» What the task requires: Copy the rows below verbatim, from the line containing "You are a computer-use agent." through the end of the rows, inclusive. Leave out the pictures.

Source rows:
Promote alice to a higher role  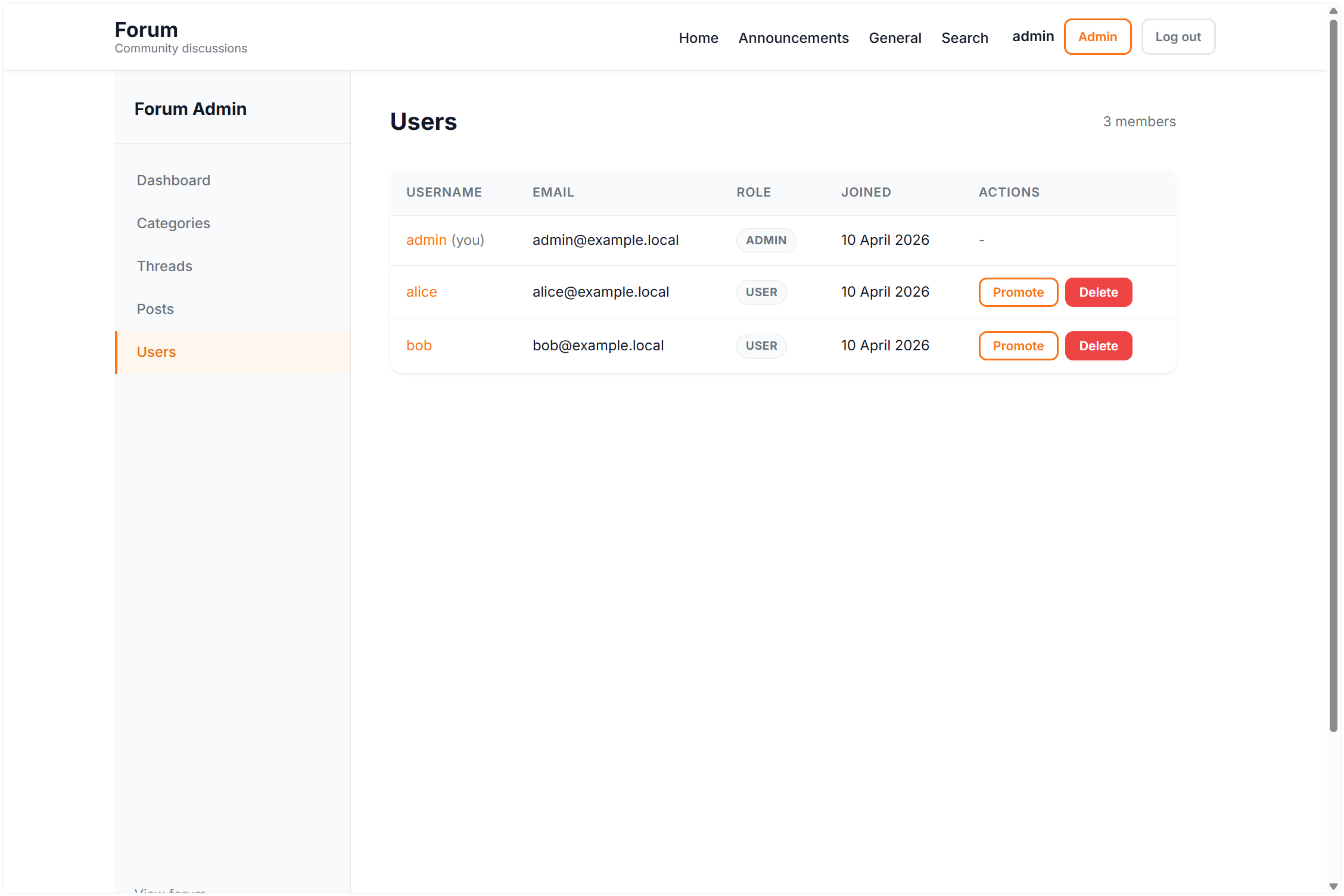pyautogui.click(x=1018, y=292)

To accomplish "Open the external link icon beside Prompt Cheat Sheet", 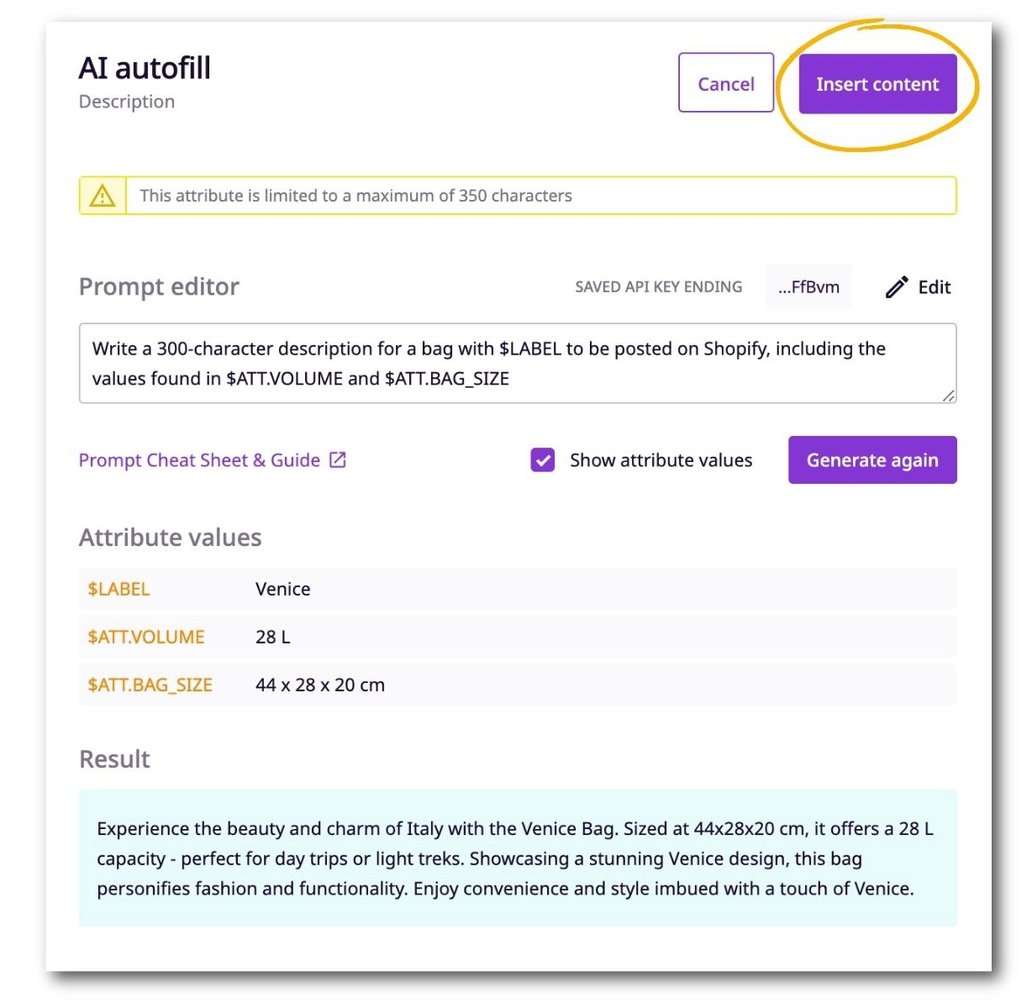I will (x=337, y=460).
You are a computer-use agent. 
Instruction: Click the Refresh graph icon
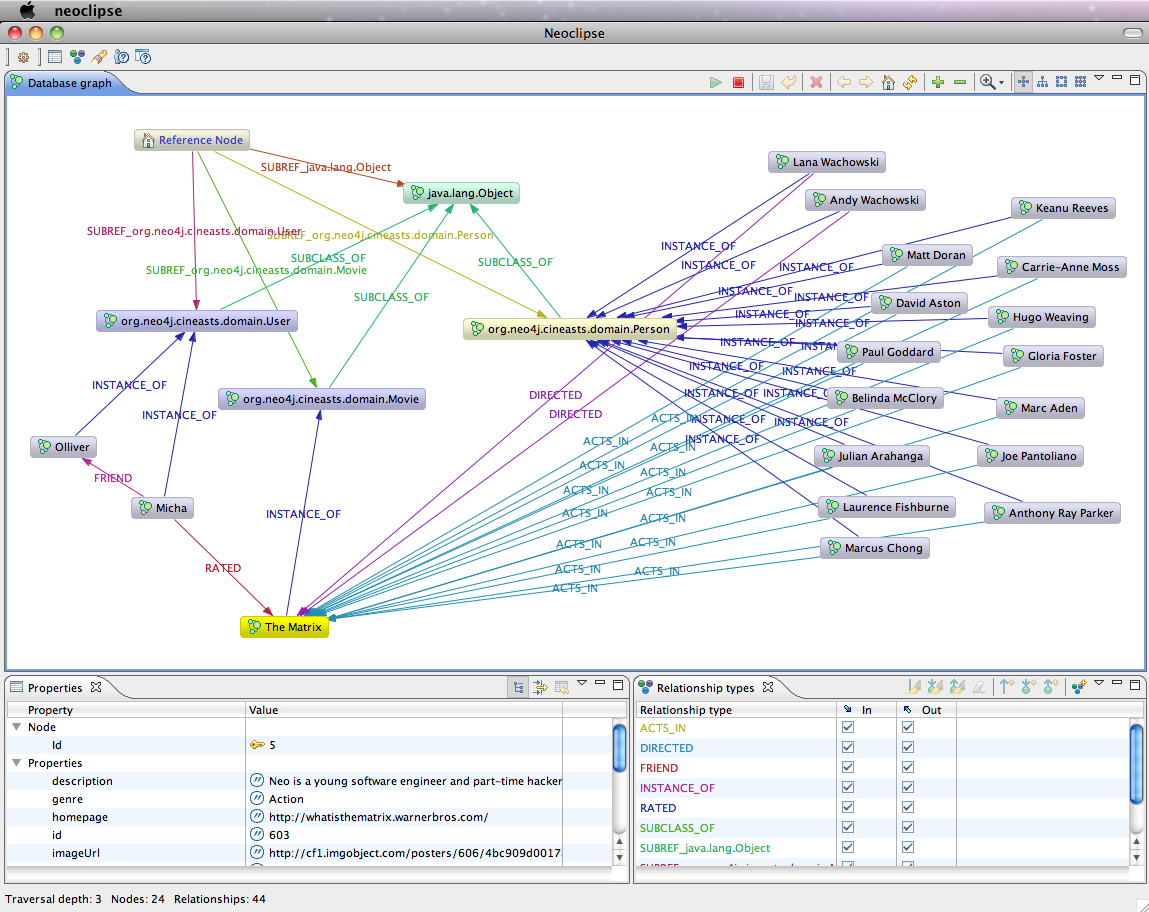[910, 83]
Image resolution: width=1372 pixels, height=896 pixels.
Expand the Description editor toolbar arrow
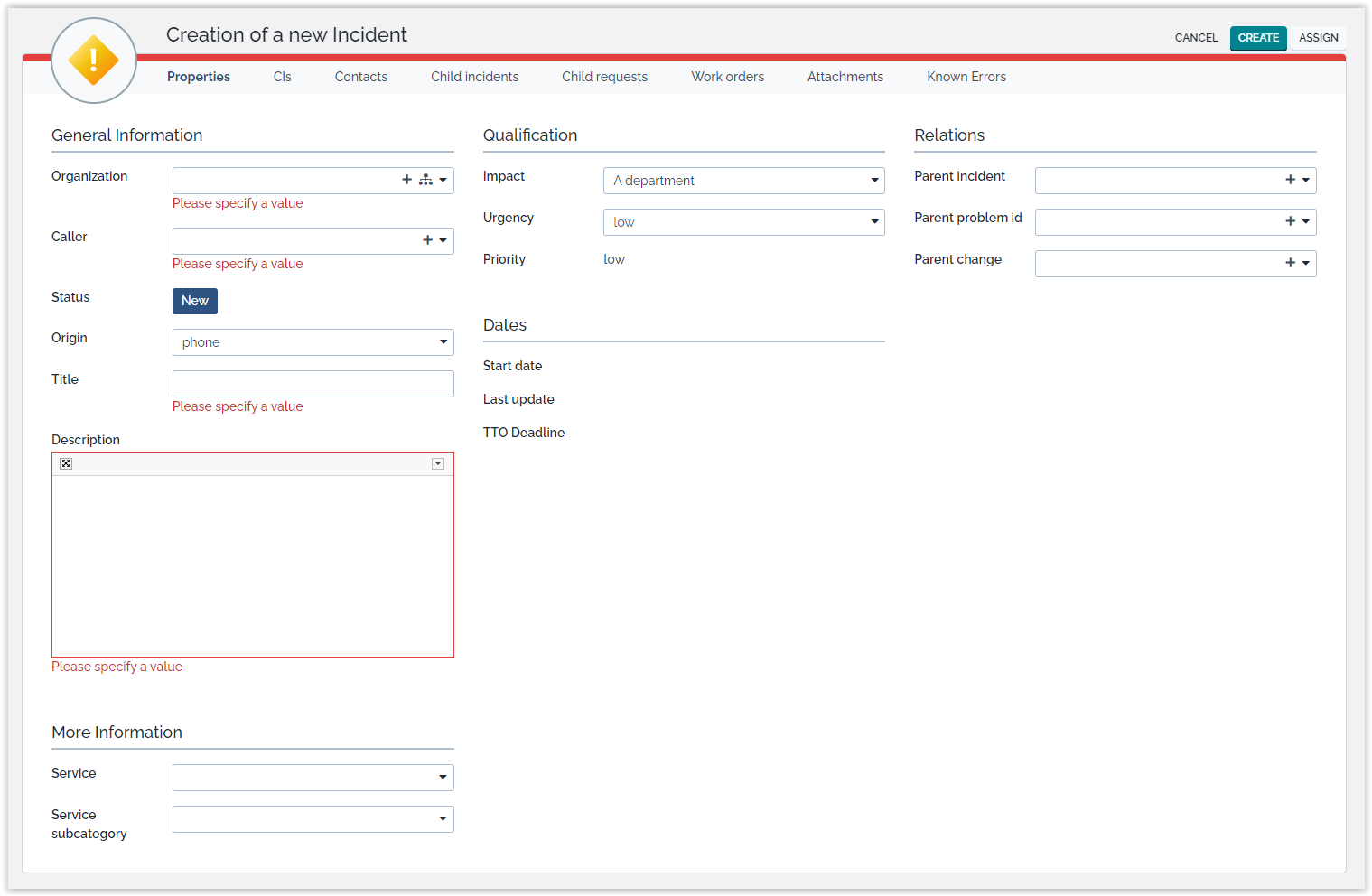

» Answer to the exercise:
You are a computer-use agent. 
Instruction: Click the Refresh graph icon
[910, 83]
Image resolution: width=1372 pixels, height=896 pixels.
Expand the Description editor toolbar arrow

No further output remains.